This story was originally published by CircleofBlue.org. Yeager-Kozacek is a Maple City, Michigan, native who currently lives in Enterprise, Alabama.
Hurricane Isaac produced a 2-to-3-meter (6-to-10-foot) storm surge and dropped more than 50 centimeters (20 inches) of rain where it hit land near New Orleans last week. In an important post-Katrina test, the city’s new $US 14.5 billion system of beefed-up levees, flood gates, and pumps kept residents (relatively) dry. Hundreds of homes outside of the protected area faced flooding, however, and Louisiana Governor Bobby Jindal has called for an extension of the levee system.
In Alabama, we were barely tickled by the storm: a few days of heavy rain and a number of tornado warnings were the extent of my hurricane experience, for which I am grateful. (You can read about how my husband and I prepared before the storm here.) There were some flash-flood warnings in our area as well, but the lights stayed on and so did the water — two resources so readily available in the U.S. that it is easy to forget how quickly they can be taken away.
Unfortunately, much of the thirsty Midwest missed out on the hurricane, too. Missouri, Illinois, and Indiana received between five and 15 centimeters (two to six inches) of rain from the storm, easing the hold of one of the worst droughts in U.S. history, but Iowa and the Plains states are still parched, according to the latest U.S. Drought Monitor. The area under “exceptional drought,” the highest level assigned by the Drought Monitor, expanded into northwest Iowa, southeast South Dakota, west and northeast Nebraska, and northwest Kansas.
Preparing for Isaac Means Hoarding Water
Growing up in Northern Michigan, piles of snow, icy roads, and short-term power outages were the closest I ever came to experiencing the wrath of nature. Blizzards like the one that hit Michigan in March this year — which shut off power at my parents’ house for a full week after the region received 70 centimeters (27 inches) of snow in about 18 hours — can indeed be dangerous. But, as a kid, they just meant schools were closed for “snow days” filled with sledding and fort building.
Now an adult living in southern Alabama, I have a new perspective on storms — but instead of snow, now it’s Tropical Storm Isaac that is currently churning its way toward the Gulf Coast. Isaac is expected to reach hurricane strength by the time it makes landfall near New Orleans this evening.

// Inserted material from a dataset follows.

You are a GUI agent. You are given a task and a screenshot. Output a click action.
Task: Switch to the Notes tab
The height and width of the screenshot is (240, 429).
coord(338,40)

And at 770 kilometers (480 miles) across, the massive storm will bring a deluge of rain and battering winds to my corner of the South.
Too little water
For the past few days, everyone here has been scrambling to prepare, and our primary concern is water. Radio and television warnings urged us to buy gallons of it, and grocery store shelves have been stripped of bottled water since this past weekend. My husband has been busy filling any container we can find with tap water, just in case the power goes out.
Too Much Water
Flooding is also a major worry. The roads in my town fill up quickly, as I learned the last time we had severe thunderstorms. A nearby stream, which normally cannot be seen from the bridge that crosses it, spilled over its banks and flooded the surrounding forest for about a mile along one road, while other roads were simply closed because they were overrun with water.
So, while I am a good safe distance from any storm surge that Isaac may bring, I’m still planning to hunker down in the hopes that he will leave my home unscathed.